Exactly the lines from the one with "644x189 pixels." through the end of the material are to be output, both included, with no other text.
__________
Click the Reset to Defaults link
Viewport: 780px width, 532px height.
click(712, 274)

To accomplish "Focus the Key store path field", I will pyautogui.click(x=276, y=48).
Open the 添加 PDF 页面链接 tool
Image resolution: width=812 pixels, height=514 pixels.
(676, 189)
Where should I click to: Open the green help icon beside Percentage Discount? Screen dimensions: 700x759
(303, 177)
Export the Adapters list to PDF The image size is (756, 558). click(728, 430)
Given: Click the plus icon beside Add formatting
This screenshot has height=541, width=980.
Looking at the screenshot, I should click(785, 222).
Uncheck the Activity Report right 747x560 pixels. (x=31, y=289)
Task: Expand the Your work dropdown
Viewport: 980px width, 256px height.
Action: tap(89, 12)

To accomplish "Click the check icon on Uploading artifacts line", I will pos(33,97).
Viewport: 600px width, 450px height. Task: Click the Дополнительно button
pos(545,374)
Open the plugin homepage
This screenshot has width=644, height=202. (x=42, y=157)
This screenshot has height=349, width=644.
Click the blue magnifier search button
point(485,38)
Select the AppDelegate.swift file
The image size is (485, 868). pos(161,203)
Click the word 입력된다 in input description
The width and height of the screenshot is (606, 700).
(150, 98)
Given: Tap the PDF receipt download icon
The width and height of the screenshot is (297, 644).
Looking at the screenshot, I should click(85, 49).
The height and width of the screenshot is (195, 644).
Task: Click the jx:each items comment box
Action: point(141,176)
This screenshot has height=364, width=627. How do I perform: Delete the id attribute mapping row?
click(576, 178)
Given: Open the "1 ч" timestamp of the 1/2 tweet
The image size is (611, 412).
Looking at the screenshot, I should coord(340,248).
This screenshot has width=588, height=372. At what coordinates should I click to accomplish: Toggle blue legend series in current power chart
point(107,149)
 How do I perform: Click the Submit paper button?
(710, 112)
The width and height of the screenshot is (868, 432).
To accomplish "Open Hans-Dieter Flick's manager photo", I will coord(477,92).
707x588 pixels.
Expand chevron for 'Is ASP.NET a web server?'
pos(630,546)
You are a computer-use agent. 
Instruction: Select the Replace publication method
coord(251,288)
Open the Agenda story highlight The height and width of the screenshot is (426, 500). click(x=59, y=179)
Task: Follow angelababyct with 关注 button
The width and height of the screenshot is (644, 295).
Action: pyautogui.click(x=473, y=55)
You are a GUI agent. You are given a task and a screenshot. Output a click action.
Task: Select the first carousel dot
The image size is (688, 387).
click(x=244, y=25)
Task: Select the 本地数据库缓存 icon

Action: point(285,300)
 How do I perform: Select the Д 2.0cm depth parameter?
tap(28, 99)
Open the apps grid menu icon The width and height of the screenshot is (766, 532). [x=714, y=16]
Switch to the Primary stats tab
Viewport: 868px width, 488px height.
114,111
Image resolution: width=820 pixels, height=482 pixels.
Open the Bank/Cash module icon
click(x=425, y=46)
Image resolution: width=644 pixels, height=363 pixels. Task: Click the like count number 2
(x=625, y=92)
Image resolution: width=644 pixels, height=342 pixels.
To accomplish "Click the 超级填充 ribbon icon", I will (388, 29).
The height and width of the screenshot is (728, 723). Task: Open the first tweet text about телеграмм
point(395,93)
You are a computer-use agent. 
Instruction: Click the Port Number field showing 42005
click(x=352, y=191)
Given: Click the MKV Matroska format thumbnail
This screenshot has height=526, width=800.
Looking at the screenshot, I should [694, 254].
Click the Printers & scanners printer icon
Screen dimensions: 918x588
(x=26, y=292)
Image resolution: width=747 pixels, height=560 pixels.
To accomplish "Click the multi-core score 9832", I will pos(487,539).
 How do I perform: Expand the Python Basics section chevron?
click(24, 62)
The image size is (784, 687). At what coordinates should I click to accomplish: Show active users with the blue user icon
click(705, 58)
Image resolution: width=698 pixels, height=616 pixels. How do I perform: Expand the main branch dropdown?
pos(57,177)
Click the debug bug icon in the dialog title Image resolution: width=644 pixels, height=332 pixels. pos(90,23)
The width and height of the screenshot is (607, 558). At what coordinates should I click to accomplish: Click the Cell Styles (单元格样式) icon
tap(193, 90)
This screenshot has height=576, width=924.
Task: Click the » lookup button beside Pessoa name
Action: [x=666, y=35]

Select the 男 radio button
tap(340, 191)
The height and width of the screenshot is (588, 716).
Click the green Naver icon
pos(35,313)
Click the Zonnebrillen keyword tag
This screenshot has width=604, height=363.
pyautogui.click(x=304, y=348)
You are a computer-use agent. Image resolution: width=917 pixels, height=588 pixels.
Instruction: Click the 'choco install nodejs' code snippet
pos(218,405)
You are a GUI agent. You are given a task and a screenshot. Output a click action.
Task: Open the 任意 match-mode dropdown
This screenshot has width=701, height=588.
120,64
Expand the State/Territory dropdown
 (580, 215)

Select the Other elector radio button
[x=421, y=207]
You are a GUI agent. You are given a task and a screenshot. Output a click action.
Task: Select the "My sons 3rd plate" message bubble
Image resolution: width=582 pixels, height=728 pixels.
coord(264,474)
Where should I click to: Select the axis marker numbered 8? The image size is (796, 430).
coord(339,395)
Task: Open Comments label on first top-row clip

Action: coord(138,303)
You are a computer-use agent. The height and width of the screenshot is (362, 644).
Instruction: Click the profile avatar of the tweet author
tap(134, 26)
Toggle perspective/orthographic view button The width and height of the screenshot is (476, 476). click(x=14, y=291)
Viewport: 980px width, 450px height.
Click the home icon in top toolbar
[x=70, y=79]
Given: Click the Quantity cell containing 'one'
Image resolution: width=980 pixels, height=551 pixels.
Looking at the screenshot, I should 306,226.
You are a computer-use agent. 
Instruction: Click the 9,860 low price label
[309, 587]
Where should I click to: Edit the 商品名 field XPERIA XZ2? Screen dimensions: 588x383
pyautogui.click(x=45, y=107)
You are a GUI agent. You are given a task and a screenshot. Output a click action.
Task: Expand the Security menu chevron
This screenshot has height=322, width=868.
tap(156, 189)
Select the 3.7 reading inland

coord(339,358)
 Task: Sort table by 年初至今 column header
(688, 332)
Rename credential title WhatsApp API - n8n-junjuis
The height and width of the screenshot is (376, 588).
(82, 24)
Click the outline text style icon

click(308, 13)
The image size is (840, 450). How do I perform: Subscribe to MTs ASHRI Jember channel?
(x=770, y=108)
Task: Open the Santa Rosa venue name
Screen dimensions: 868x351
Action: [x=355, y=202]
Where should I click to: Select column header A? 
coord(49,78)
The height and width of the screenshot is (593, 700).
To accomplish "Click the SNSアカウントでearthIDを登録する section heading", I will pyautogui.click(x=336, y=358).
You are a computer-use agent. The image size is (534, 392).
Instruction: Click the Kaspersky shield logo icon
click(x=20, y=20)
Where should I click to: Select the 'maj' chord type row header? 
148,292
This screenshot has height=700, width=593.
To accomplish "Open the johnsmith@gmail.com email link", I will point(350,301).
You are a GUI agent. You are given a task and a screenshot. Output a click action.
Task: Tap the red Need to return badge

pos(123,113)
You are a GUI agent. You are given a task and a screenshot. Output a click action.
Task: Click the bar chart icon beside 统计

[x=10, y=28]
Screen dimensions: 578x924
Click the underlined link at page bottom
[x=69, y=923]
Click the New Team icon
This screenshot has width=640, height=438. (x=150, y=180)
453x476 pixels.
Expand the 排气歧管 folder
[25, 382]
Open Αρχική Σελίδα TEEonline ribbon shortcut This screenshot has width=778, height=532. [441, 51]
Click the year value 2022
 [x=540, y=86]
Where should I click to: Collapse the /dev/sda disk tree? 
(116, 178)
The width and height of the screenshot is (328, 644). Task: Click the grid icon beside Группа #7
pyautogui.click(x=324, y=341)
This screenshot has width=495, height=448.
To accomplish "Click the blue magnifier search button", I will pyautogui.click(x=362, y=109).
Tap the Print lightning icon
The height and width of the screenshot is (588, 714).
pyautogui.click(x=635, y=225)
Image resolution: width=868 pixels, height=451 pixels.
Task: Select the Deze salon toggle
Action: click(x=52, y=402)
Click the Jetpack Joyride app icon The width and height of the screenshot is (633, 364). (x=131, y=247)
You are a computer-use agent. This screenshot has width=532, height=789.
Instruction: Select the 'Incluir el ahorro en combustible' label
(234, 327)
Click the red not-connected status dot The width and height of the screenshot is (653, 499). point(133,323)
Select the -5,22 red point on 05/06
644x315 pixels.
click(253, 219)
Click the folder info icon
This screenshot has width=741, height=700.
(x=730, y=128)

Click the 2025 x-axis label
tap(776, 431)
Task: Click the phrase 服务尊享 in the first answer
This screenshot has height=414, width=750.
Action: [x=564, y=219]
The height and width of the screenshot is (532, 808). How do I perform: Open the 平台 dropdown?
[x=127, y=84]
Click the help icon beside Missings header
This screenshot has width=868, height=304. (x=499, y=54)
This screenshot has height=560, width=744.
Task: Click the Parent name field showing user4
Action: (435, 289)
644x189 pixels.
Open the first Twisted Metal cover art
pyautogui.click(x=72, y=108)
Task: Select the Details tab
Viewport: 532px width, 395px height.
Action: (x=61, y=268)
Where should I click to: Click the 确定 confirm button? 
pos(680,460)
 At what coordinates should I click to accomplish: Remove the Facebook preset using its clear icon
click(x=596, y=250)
__________
- [The completed task]
644x189 pixels.
Open the first Twisted Metal cover art
pyautogui.click(x=72, y=108)
Task: Select the Details tab
Viewport: 532px width, 395px height.
Action: (x=61, y=268)
Where should I click to: Click the 确定 confirm button? 
pos(680,460)
 At what coordinates should I click to accomplish: Remove the Facebook preset using its clear icon
click(x=596, y=250)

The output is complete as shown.